The strange amalgam of Rumanian intrigue, political thriller and Old Testament demonology is often entertaining, but fails to consider the most elementary questions of morality or character. Pullman’s failure is not a moral one but that of a minor political opportunist who has backed the wrong horse. Pullman feels no remorse, but merely a passing regret for his errors of judgement.

However, apart from his deficiencies of character, Pullman is a wholly passive creature of circumstance. Unlike a torture chamber, a hell is made by its inmates, not its jailers. Sartre’s Roquentin, in La Nausée, surrounded by festering furniture and cobblestones; Scobie in The Heart of the Matter, obsessed by his failure of compassion for his wife, God and fellow men; the legion of unknown subnormal mothers struggling with their overtoppling children – these people inhabit hells of their own devising, whose racks are despair, self-disgust and self-hate. The case histories of Freud and modern psychiatry give us a different insight into the origins of our infernos, nightmares as ghastly as the polymorphic horrors of Dali and Ernst, and very different methods for expiating our sense of sin. The hells that face us now are more abstract, the very dimensions of time and space, the phenomenology of the universe, the fact of our own consciousness.

New Worlds        
1966        

 

Memories of James Joyce

James Joyce’s Ulysses had an immense influence on me – almost entirely for the bad. I read Joyce’s masterpiece as an eighteen-year-old medical student dissecting cadavers at Cambridge, then a bastion of academic provincialism and self-congratulation. Ulysses opened my eyes to an infinitely richer and more challenging world. Here, I knew, was the authentic voice of heroic modernism that rang through the European and American writers I had devoured at school while trying to recover from the shock of arriving in England – Dostoevsky, Rimbaud, Kafka, Camus and Hemingway. Reading them at too early an age, long before I had the experience to understand them, was probably another mistake.

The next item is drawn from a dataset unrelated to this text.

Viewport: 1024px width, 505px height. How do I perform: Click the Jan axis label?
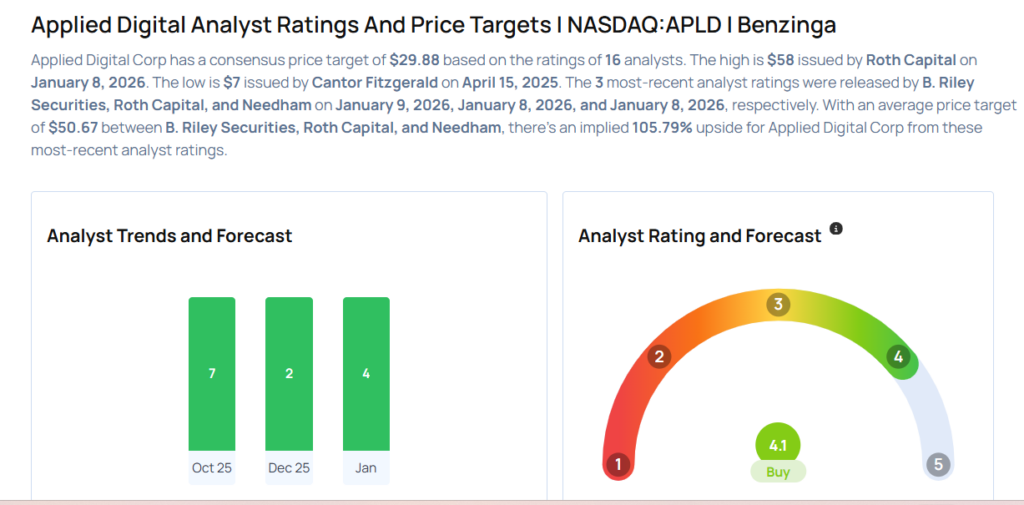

But Ulysses overwhelmed me. It might be set in a single day in a provincial European city, but in Joyce’s eye Dublin was the whole world, and that single day lasted longer than a century. Joyce’s text seemed to exhaust every conceivable possibility of narrative technique – in fact, technique became the real subject of the novel (a dead end, as the post-modernist writers demonstrate). Ulysses convinced me to give up medicine and become a writer, but it was the wrong example for me, an old-fashioned story-teller at heart, and it wasn’t until I discovered the surrealists that I found the right model.

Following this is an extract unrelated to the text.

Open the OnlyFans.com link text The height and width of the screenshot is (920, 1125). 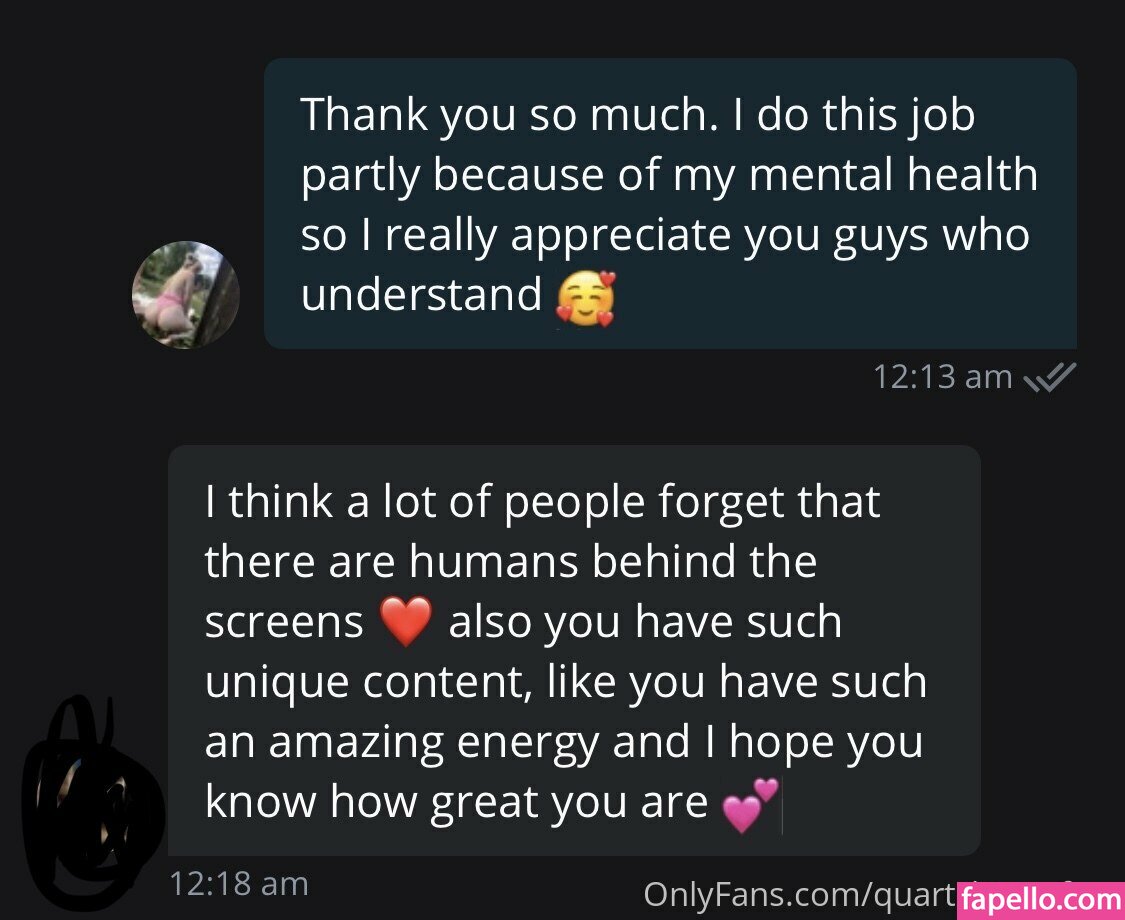800,895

I read Ulysses again last year and was even more impressed than I was forty years ago, though clearly it’s excessively interiorized, is curiously lacking in imagination and fails to engage the reader’s emotions, defects that of course recommend it to academia. But if not the greatest novel of the twentieth century it is certainly the greatest work of fiction.

Guardian        
1990        

 

Kafka in the Present Day

Kafka may be the most important writer of the twentieth century, far more important than James Joyce. He describes the fate of the isolated man who is surrounded by a vast and impenetrable bureaucracy, and begins to accept himself on the terms the bureaucracy imposes. Human beings today are in a very similar position. We are surrounded by huge institutions we can never penetrate: the City, the banking system, political and advertising conglomerates, vast entertainment empires. They’ve made themselves more user-friendly, but they define the tastes to which we conform. They’re rather subtle, subservient tyrannies, but no less sinister for that.